• _Task statement_: Please transcribe the data that follows, keeping every line exact.

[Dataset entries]
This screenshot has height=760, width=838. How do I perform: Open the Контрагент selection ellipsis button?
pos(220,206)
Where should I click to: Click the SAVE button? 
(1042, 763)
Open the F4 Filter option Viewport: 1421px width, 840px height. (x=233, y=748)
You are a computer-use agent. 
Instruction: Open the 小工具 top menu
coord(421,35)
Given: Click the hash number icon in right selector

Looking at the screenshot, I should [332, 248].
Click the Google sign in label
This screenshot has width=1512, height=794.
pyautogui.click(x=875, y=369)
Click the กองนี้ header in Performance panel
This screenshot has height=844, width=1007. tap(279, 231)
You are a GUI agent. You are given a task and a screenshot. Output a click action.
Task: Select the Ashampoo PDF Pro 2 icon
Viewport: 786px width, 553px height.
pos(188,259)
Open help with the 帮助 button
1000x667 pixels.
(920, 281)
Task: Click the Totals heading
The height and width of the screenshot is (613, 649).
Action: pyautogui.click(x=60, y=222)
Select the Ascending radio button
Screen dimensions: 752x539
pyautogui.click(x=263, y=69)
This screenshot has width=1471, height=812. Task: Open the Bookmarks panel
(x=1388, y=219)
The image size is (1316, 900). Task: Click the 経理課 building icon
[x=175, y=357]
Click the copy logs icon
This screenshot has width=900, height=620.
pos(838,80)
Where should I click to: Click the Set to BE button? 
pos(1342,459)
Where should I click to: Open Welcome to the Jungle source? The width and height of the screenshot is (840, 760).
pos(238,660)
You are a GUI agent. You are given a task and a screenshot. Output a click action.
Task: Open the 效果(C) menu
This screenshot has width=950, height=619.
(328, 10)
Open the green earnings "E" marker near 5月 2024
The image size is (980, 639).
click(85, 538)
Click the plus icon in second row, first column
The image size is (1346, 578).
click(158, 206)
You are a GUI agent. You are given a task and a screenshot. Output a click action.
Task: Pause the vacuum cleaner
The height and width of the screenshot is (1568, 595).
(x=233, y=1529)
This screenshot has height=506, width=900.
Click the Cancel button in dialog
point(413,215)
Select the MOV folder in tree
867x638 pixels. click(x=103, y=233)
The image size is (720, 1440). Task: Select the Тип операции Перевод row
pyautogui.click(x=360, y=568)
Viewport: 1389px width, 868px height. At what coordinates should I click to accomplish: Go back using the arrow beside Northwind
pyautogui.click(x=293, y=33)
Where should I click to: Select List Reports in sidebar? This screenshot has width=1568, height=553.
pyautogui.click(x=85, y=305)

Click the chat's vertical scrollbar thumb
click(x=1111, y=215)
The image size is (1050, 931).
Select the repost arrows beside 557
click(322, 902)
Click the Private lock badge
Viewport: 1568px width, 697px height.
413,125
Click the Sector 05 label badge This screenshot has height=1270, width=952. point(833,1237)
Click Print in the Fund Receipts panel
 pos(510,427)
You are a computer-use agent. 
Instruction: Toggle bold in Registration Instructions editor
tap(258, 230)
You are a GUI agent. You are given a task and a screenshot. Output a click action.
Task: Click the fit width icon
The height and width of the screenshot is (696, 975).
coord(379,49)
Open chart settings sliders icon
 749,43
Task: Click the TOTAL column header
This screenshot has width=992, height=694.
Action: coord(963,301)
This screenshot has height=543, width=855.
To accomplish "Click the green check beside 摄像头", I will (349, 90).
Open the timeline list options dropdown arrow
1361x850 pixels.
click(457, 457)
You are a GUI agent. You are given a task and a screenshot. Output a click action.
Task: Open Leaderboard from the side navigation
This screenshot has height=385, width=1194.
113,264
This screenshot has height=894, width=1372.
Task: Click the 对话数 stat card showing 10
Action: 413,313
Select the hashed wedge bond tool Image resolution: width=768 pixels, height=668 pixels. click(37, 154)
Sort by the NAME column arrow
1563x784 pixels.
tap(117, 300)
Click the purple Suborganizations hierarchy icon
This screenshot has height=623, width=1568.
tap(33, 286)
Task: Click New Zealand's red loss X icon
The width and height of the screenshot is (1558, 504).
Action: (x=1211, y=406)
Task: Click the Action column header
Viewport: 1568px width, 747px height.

• _Task solution_:
This screenshot has height=760, width=838. How do I perform: Open the Контрагент selection ellipsis button?
pos(220,206)
Where should I click to: Click the SAVE button? 
(1042, 763)
Open the F4 Filter option Viewport: 1421px width, 840px height. (x=233, y=748)
You are a computer-use agent. 
Instruction: Open the 小工具 top menu
coord(421,35)
Given: Click the hash number icon in right selector

Looking at the screenshot, I should [332, 248].
Click the Google sign in label
This screenshot has width=1512, height=794.
pyautogui.click(x=875, y=369)
Click the กองนี้ header in Performance panel
This screenshot has height=844, width=1007. tap(279, 231)
You are a GUI agent. You are given a task and a screenshot. Output a click action.
Task: Select the Ashampoo PDF Pro 2 icon
Viewport: 786px width, 553px height.
pos(188,259)
Open help with the 帮助 button
1000x667 pixels.
(920, 281)
Task: Click the Totals heading
The height and width of the screenshot is (613, 649).
Action: pyautogui.click(x=60, y=222)
Select the Ascending radio button
Screen dimensions: 752x539
pyautogui.click(x=263, y=69)
This screenshot has width=1471, height=812. Task: Open the Bookmarks panel
(x=1388, y=219)
The image size is (1316, 900). Task: Click the 経理課 building icon
[x=175, y=357]
Click the copy logs icon
This screenshot has width=900, height=620.
pos(838,80)
Where should I click to: Click the Set to BE button? 
pos(1342,459)
Where should I click to: Open Welcome to the Jungle source? The width and height of the screenshot is (840, 760).
pos(238,660)
You are a GUI agent. You are given a task and a screenshot. Output a click action.
Task: Open the 效果(C) menu
This screenshot has width=950, height=619.
(328, 10)
Open the green earnings "E" marker near 5月 2024
The image size is (980, 639).
click(85, 538)
Click the plus icon in second row, first column
The image size is (1346, 578).
click(158, 206)
You are a GUI agent. You are given a task and a screenshot. Output a click action.
Task: Pause the vacuum cleaner
The height and width of the screenshot is (1568, 595).
(x=233, y=1529)
This screenshot has height=506, width=900.
Click the Cancel button in dialog
point(413,215)
Select the MOV folder in tree
867x638 pixels. click(x=103, y=233)
The image size is (720, 1440). Task: Select the Тип операции Перевод row
pyautogui.click(x=360, y=568)
Viewport: 1389px width, 868px height. At what coordinates should I click to accomplish: Go back using the arrow beside Northwind
pyautogui.click(x=293, y=33)
Where should I click to: Select List Reports in sidebar? This screenshot has width=1568, height=553.
pyautogui.click(x=85, y=305)

Click the chat's vertical scrollbar thumb
click(x=1111, y=215)
The image size is (1050, 931).
Select the repost arrows beside 557
click(322, 902)
Click the Private lock badge
Viewport: 1568px width, 697px height.
413,125
Click the Sector 05 label badge This screenshot has height=1270, width=952. point(833,1237)
Click Print in the Fund Receipts panel
 pos(510,427)
You are a computer-use agent. 
Instruction: Toggle bold in Registration Instructions editor
tap(258, 230)
You are a GUI agent. You are given a task and a screenshot. Output a click action.
Task: Click the fit width icon
The height and width of the screenshot is (696, 975).
coord(379,49)
Open chart settings sliders icon
 749,43
Task: Click the TOTAL column header
This screenshot has width=992, height=694.
Action: coord(963,301)
This screenshot has height=543, width=855.
To accomplish "Click the green check beside 摄像头", I will (349, 90).
Open the timeline list options dropdown arrow
1361x850 pixels.
click(457, 457)
You are a GUI agent. You are given a task and a screenshot. Output a click action.
Task: Open Leaderboard from the side navigation
This screenshot has height=385, width=1194.
113,264
This screenshot has height=894, width=1372.
Task: Click the 对话数 stat card showing 10
Action: 413,313
Select the hashed wedge bond tool Image resolution: width=768 pixels, height=668 pixels. click(37, 154)
Sort by the NAME column arrow
1563x784 pixels.
tap(117, 300)
Click the purple Suborganizations hierarchy icon
This screenshot has height=623, width=1568.
tap(33, 286)
Task: Click New Zealand's red loss X icon
The width and height of the screenshot is (1558, 504).
Action: (x=1211, y=406)
Task: Click the Action column header
Viewport: 1568px width, 747px height.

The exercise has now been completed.